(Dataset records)
[Start of Attachment]

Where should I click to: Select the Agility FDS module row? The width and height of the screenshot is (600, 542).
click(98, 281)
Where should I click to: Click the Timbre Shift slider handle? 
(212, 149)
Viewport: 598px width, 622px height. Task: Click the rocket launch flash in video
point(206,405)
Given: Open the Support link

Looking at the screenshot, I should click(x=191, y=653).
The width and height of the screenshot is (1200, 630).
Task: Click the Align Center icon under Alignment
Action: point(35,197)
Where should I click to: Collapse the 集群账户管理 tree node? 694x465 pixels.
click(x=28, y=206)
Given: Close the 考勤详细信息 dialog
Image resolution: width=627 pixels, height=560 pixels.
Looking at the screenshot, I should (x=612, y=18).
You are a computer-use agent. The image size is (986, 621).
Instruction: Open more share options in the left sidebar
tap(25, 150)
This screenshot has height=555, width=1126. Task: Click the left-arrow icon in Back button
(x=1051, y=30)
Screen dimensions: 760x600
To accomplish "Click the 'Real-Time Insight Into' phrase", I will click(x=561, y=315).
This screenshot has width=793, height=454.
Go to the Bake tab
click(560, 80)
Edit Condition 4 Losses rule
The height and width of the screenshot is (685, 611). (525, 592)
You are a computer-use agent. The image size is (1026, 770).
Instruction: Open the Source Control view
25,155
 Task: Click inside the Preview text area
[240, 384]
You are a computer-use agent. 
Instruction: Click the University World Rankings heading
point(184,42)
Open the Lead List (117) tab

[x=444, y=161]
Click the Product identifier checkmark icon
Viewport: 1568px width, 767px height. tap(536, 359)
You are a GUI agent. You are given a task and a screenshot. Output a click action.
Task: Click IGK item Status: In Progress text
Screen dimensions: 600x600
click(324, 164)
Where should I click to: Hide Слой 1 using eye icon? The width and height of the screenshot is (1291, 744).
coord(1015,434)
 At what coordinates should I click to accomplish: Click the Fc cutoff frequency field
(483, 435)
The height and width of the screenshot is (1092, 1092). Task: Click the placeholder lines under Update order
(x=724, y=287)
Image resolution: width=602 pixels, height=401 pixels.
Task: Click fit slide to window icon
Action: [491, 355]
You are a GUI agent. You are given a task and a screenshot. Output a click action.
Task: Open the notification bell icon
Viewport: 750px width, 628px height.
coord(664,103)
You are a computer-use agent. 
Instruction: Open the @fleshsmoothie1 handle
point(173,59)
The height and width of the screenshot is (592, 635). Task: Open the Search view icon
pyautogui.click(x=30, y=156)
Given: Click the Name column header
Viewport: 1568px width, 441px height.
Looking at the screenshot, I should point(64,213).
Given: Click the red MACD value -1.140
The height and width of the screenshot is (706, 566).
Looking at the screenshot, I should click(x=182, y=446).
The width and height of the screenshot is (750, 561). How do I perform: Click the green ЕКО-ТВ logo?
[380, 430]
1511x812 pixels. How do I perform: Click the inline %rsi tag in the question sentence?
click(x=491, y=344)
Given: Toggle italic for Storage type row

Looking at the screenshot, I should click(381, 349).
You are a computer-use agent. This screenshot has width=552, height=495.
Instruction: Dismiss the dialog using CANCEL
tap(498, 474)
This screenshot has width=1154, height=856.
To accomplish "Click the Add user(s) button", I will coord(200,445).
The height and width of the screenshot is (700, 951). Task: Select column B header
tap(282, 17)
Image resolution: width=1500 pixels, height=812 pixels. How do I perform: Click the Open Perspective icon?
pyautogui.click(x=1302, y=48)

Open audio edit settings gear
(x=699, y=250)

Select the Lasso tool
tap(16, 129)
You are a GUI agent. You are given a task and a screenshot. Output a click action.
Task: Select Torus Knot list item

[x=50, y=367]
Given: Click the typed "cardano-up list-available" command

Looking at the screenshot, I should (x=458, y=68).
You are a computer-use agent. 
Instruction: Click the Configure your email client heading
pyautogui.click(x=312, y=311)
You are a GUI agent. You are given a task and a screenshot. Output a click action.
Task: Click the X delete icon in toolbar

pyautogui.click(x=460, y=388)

[End of Attachment]

Give back the data exactly.

> **SOLUTION BELOW**:
Where should I click to: Select the Agility FDS module row? The width and height of the screenshot is (600, 542).
click(98, 281)
Where should I click to: Click the Timbre Shift slider handle? 
(212, 149)
Viewport: 598px width, 622px height. Task: Click the rocket launch flash in video
point(206,405)
Given: Open the Support link

Looking at the screenshot, I should click(x=191, y=653).
The width and height of the screenshot is (1200, 630).
Task: Click the Align Center icon under Alignment
Action: point(35,197)
Where should I click to: Collapse the 集群账户管理 tree node? 694x465 pixels.
click(x=28, y=206)
Given: Close the 考勤详细信息 dialog
Image resolution: width=627 pixels, height=560 pixels.
Looking at the screenshot, I should (x=612, y=18).
You are a computer-use agent. The image size is (986, 621).
Instruction: Open more share options in the left sidebar
tap(25, 150)
This screenshot has height=555, width=1126. Task: Click the left-arrow icon in Back button
(x=1051, y=30)
Screen dimensions: 760x600
To accomplish "Click the 'Real-Time Insight Into' phrase", I will click(x=561, y=315).
This screenshot has width=793, height=454.
Go to the Bake tab
click(560, 80)
Edit Condition 4 Losses rule
The height and width of the screenshot is (685, 611). (525, 592)
You are a computer-use agent. The image size is (1026, 770).
Instruction: Open the Source Control view
25,155
 Task: Click inside the Preview text area
[240, 384]
You are a computer-use agent. 
Instruction: Click the University World Rankings heading
point(184,42)
Open the Lead List (117) tab

[x=444, y=161]
Click the Product identifier checkmark icon
Viewport: 1568px width, 767px height. tap(536, 359)
You are a GUI agent. You are given a task and a screenshot. Output a click action.
Task: Click IGK item Status: In Progress text
Screen dimensions: 600x600
click(324, 164)
Where should I click to: Hide Слой 1 using eye icon? The width and height of the screenshot is (1291, 744).
coord(1015,434)
 At what coordinates should I click to accomplish: Click the Fc cutoff frequency field
(483, 435)
The height and width of the screenshot is (1092, 1092). Task: Click the placeholder lines under Update order
(x=724, y=287)
Image resolution: width=602 pixels, height=401 pixels.
Task: Click fit slide to window icon
Action: [491, 355]
You are a GUI agent. You are given a task and a screenshot. Output a click action.
Task: Open the notification bell icon
Viewport: 750px width, 628px height.
coord(664,103)
You are a computer-use agent. 
Instruction: Open the @fleshsmoothie1 handle
point(173,59)
The height and width of the screenshot is (592, 635). Task: Open the Search view icon
pyautogui.click(x=30, y=156)
Given: Click the Name column header
Viewport: 1568px width, 441px height.
Looking at the screenshot, I should point(64,213).
Given: Click the red MACD value -1.140
The height and width of the screenshot is (706, 566).
Looking at the screenshot, I should click(x=182, y=446).
The width and height of the screenshot is (750, 561). How do I perform: Click the green ЕКО-ТВ logo?
[380, 430]
1511x812 pixels. How do I perform: Click the inline %rsi tag in the question sentence?
click(x=491, y=344)
Given: Toggle italic for Storage type row

Looking at the screenshot, I should click(381, 349).
You are a computer-use agent. This screenshot has width=552, height=495.
Instruction: Dismiss the dialog using CANCEL
tap(498, 474)
This screenshot has width=1154, height=856.
To accomplish "Click the Add user(s) button", I will coord(200,445).
The height and width of the screenshot is (700, 951). Task: Select column B header
tap(282, 17)
Image resolution: width=1500 pixels, height=812 pixels. How do I perform: Click the Open Perspective icon?
pyautogui.click(x=1302, y=48)

Open audio edit settings gear
(x=699, y=250)

Select the Lasso tool
tap(16, 129)
You are a GUI agent. You are given a task and a screenshot. Output a click action.
Task: Select Torus Knot list item

[x=50, y=367]
Given: Click the typed "cardano-up list-available" command

Looking at the screenshot, I should (x=458, y=68).
You are a computer-use agent. 
Instruction: Click the Configure your email client heading
pyautogui.click(x=312, y=311)
You are a GUI agent. You are given a task and a screenshot. Output a click action.
Task: Click the X delete icon in toolbar

pyautogui.click(x=460, y=388)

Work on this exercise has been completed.